Originally our plan was to setup a VMware vSphere cluster on softlayer. The only real reason we were considering this is because our parent company, Rally, hosts their software on VMware which means that we would be taking advantage of their knowledge base on that platform. In retrospect, I’m pretty happy we didn’t go this way. We would have gotten some fault tolerance in that our VMs would be redundant, allowing fun things such as auto-deployment, but there would still only be 2 or 3 physical machines behind all the VMs. As such, reliability isn’t quite the same as being backed by all of AWS.
There is also the complexity of vSphere. As AZ’s primary devops guy I had the pleasure of going through all the pain of figuring out how to set it up, including the wacky config necessary in order to provision VMs on a redundant SAN, and all the licensing BS that goes along with it (it is not at all clear exactly what you need to license un order use tools such as vMotion). Honestly, the answers are all pretty freely available on the internet, but the reality is that the way they have licensing set up, you probably won’t know what questions to ask in order to find the answers that you’ll need. This means Nate and I spent at least 2 weeks working with softlayer trying to get our vSphere cluster up and running, and all the while we kept running into gotchas that meant it was actually going to be a lot more expensive than we thought. Finally at some point we said “screw it” and decided to give AWS a shot.
Enter AWS. AWS is not at all simple either, frankly. However, there is a lot of very good documentation and the pricing is extremely clear cut*. It took me weeks to figure out vSphere; it only took me a few days to get all of our machines setup and running in EC2**.
Now, vSphere has some advantages over AWS, sure. The main one that comes to mind for me is that with vSphere you can snapshot or make a template from a VM while the VM is running and you cannot do this with EC2. Truth be told, the CPU hit to do so in vSphere is lage enough that really you shouldn’t do it anyway, so even that is of little real value.

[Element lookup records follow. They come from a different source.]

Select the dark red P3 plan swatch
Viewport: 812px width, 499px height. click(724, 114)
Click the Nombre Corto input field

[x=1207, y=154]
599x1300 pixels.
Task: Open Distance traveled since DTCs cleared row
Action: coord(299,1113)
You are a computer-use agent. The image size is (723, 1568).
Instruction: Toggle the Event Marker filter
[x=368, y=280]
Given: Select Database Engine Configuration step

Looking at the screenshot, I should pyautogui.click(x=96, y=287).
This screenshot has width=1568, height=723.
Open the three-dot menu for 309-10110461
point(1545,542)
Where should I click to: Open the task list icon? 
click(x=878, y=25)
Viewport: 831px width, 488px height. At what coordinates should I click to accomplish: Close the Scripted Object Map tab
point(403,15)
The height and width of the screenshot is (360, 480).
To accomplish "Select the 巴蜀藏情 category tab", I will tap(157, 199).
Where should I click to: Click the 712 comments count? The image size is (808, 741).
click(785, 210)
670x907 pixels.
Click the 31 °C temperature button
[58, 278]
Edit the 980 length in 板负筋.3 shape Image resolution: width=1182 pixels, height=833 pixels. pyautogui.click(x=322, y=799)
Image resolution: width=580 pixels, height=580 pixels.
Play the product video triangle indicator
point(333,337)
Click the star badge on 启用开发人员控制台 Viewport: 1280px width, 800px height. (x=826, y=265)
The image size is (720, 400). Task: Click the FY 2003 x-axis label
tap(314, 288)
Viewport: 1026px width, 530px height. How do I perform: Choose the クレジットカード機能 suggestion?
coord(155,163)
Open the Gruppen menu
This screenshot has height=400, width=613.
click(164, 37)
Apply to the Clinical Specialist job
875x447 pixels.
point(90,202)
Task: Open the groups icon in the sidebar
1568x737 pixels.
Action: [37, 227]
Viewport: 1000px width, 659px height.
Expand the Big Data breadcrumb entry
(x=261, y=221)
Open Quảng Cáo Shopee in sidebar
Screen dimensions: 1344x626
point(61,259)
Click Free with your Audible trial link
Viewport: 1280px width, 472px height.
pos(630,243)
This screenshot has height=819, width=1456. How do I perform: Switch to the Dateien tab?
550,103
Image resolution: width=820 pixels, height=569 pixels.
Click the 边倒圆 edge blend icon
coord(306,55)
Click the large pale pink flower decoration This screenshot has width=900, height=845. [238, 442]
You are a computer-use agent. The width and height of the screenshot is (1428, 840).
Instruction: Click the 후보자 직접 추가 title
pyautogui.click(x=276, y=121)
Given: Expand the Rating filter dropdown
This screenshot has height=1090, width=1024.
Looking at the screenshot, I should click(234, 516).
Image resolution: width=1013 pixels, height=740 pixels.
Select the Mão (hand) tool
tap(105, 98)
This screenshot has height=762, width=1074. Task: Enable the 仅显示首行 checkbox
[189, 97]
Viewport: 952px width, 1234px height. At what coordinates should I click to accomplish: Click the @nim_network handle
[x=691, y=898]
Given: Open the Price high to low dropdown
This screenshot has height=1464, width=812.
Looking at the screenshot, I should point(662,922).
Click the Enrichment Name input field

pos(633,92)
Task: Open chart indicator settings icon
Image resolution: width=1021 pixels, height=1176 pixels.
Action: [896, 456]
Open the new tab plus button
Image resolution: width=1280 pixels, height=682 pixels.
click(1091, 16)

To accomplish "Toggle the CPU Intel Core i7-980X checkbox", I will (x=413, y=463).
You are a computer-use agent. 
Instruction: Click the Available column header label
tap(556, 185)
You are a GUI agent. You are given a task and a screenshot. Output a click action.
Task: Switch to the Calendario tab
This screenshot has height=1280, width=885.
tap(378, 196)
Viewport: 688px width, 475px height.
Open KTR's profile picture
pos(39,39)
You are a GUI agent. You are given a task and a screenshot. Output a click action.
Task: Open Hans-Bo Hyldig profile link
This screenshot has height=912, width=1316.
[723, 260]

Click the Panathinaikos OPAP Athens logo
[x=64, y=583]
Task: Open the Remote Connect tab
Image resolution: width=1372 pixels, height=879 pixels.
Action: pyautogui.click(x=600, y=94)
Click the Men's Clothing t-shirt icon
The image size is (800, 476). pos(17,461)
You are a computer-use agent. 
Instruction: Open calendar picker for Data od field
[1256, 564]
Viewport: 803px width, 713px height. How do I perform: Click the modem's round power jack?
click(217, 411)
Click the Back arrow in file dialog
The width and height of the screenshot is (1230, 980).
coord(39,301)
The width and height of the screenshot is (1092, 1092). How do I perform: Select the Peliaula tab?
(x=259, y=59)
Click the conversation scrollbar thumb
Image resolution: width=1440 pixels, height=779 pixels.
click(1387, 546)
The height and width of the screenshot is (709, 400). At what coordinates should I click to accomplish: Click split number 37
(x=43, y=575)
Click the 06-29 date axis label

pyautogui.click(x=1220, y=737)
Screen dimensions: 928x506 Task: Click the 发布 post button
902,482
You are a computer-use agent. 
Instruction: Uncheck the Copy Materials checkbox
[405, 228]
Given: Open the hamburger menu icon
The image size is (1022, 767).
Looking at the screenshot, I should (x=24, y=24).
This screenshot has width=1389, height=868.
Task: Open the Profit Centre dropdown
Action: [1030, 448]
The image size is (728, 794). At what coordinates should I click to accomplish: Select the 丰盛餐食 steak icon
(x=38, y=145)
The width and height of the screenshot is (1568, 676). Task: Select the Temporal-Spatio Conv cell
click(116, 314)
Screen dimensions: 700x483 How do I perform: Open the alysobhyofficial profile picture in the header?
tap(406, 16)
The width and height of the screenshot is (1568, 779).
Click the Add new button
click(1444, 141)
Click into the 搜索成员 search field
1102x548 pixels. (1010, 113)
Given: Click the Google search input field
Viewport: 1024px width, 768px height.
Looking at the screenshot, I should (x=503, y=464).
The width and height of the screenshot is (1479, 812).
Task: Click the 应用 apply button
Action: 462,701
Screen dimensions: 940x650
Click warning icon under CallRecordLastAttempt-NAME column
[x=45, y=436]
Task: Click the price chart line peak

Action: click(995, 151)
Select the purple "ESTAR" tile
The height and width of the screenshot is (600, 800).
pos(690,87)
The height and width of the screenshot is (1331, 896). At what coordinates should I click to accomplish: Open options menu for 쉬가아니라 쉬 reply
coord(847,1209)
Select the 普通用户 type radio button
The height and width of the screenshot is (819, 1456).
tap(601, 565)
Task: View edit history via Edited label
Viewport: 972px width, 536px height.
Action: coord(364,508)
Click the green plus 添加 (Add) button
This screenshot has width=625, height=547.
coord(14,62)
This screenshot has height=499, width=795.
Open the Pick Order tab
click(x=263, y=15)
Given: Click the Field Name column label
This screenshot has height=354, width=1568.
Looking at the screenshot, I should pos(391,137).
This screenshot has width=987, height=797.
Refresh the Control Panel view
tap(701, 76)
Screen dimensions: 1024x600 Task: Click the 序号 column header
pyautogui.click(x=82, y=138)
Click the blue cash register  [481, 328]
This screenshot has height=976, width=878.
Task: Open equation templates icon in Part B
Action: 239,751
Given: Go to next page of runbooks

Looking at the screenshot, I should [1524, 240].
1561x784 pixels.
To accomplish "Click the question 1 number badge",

There are also some oddities with AWS that caused me some heartburn. For example, with vSphere I was able to setup a virtual IP for failover for a couple nginx proxy machines to the IIS FE machines. EC2 doesn’t have VIPs, so I had to setup an elastic load balancer instead. Seems straight forward right? Except Amazon won’t give you or allow you to setup a static IP for use with the ELB. The way they have it setup, you can only CNAME your domain to the ELB. But wait! you can’t CNAME your domain’s apex record, you can only give it an A record, which requires an IP address. Amazon’s only solution for this is to host your DNS with them (route 53), in which case they abstract away the A records behind a. “A (Alias)” record. Oh and guess what? There is no web interface for route 53; you have to use the web service for it directly. If you find yourself in this position, check out R53 Fox.
* At least on the surface. What I wasn’t expecting was exactly how much EBS storage we would use. Thankfully EBS is extremely cheap so it didn’t inflate our bill all that much beyond my projections.
** At this point we were looking at one powerful front end connecting to a few replicated sql servers, plus an ejabberd machine for notifications. I’ll talk about architecture changes next, promise.